Dengan indikator beban puncak, tingkat konsumsi listrik yang meningkat tiap tahunnya menghadirkan problema bagi pemerintah dan PLN. Tingkat pertumbuhan listrik harus menghadapi keterbatasan kapasitas pembangkit khususnya pada waktu beban puncak (WBP). Di sisi lain terdapat keterbatasan kemampuan pengadaan investasi untuk pembangunan pembangkit baru. Ketergatungan terhadap BBM juga menghadirkan permasalahan karena harga BBM yang tinggi dan sumbernya terbatas. Hal-hal inilah yang mengganggu keandalan sistem kelistrikan untuk melistriki pelanggan secara kontinyu. Pemadaman adalah jalan yang tak terelakkan. PLN juga menghadapi dilema lain yakni rasio elektrifikasi yang masih rendah khususnya di luar Pulau Jawa.

Sekali lagi, berhemat listriklah
Tak bosan-bosannya kami menghimbau pelanggan untuk menghemat listrik. Ini semata-mata demi kepentingan pelanggan.
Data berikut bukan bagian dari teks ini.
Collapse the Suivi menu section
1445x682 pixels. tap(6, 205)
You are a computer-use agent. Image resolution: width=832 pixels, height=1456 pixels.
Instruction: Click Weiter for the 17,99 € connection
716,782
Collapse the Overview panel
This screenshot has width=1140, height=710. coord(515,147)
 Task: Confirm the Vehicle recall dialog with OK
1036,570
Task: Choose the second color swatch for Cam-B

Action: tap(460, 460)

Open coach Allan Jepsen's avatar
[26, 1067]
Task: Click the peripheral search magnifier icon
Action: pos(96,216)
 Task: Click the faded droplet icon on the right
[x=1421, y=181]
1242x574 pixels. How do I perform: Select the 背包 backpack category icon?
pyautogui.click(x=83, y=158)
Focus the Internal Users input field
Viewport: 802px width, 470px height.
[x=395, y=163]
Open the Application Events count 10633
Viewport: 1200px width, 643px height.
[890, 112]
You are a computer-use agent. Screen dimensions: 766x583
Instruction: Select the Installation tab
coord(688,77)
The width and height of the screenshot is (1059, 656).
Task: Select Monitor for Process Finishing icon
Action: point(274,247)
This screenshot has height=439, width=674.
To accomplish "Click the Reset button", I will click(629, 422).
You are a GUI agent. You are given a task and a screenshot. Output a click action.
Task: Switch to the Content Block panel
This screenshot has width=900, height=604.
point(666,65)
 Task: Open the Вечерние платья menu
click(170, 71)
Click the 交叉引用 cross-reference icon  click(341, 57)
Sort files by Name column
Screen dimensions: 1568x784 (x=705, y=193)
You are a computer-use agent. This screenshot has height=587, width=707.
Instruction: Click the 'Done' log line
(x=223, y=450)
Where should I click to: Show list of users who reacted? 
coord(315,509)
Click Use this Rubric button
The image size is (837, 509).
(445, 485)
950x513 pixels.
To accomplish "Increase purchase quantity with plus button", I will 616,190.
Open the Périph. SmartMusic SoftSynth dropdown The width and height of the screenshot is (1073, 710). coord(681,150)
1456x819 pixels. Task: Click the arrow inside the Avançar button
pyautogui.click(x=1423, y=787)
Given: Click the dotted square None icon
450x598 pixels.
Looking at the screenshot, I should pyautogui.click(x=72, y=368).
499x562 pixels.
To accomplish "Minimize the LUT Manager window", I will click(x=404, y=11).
Dengan menghemat listrik berarti pelanggan dapat menghindari pemadaman bergilir, dapat menghemat sumber daya alam dan dapat memberi kesempatan penyediaan energi listrik bagi masyarakat yang belum menikmati listrik.

Mulai saat ini berhemat listriklah dengan membiasakan penggunaan listrik rumah tangga secara efisien dan menggunakan peralatan yang hemat listrik.  Terkait beban puncak hindarilah menggunakan peralatan listrik berdaya tinggi saat beban puncak (pukul 17.00-22.00).